[Given information Boundary: Start]

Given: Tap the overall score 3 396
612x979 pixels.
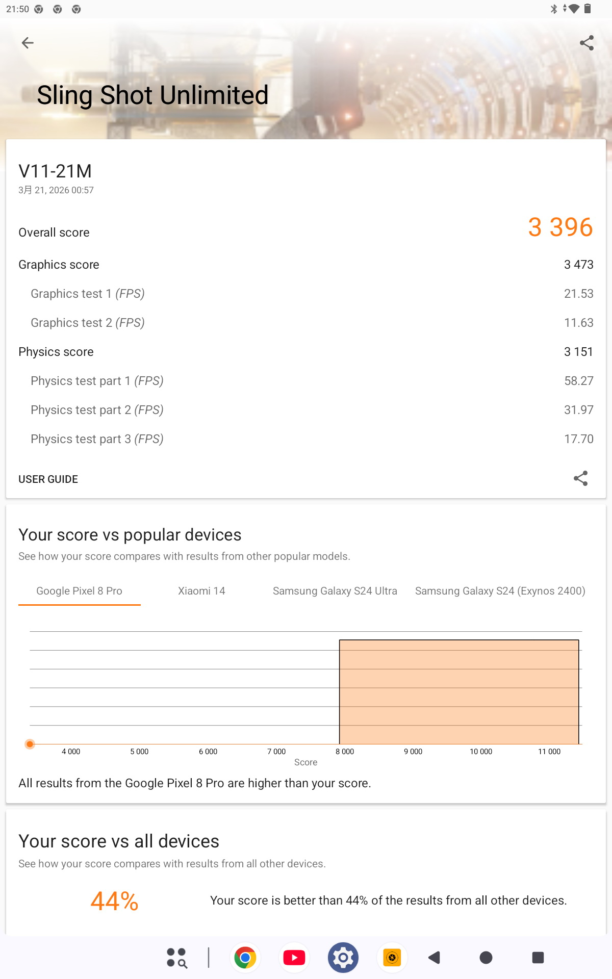Looking at the screenshot, I should coord(560,227).
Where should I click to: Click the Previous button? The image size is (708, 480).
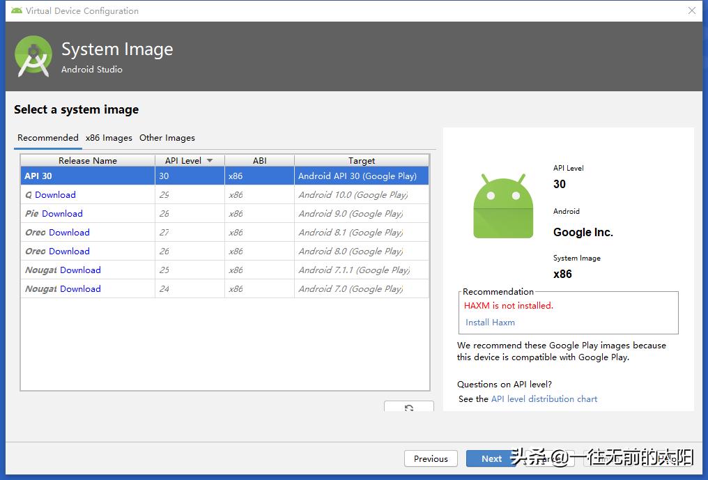click(x=431, y=458)
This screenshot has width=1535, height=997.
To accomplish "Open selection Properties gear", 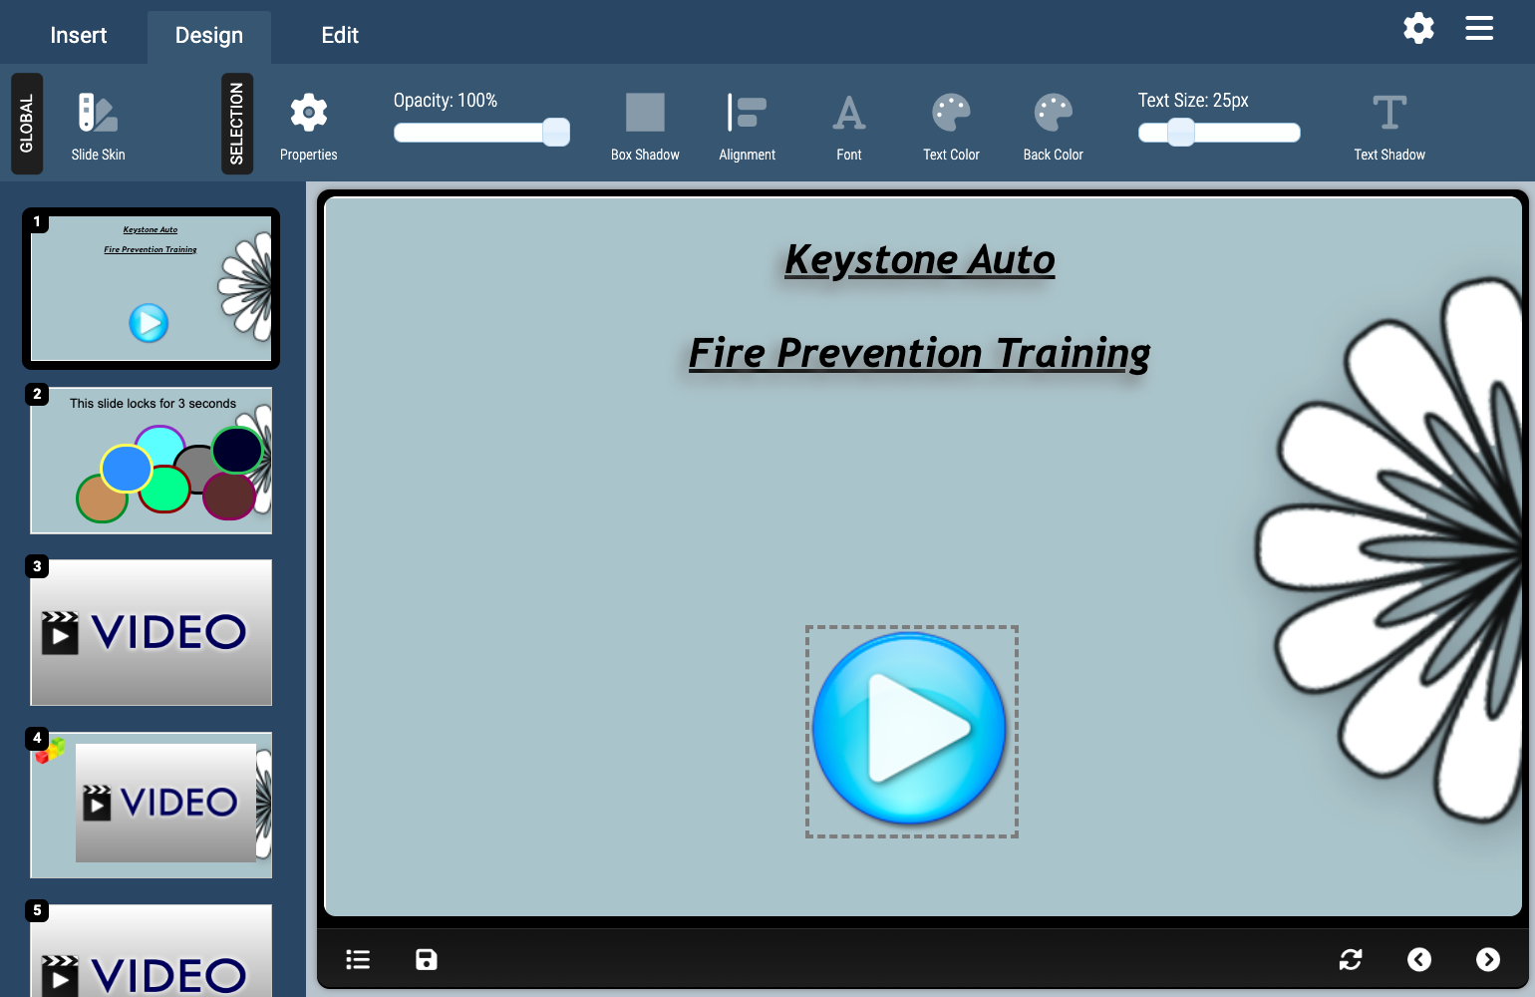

[Given information Boundary: End]

Copy exactly the lines from the line containing "612x979 pixels." through the last line of the records above, both included, and leave out any pictures.

612x979 pixels.
Looking at the screenshot, I should coord(560,227).
Where should I click to: Click the Previous button? The image size is (708, 480).
click(x=431, y=458)
This screenshot has width=1535, height=997.
To accomplish "Open selection Properties gear", 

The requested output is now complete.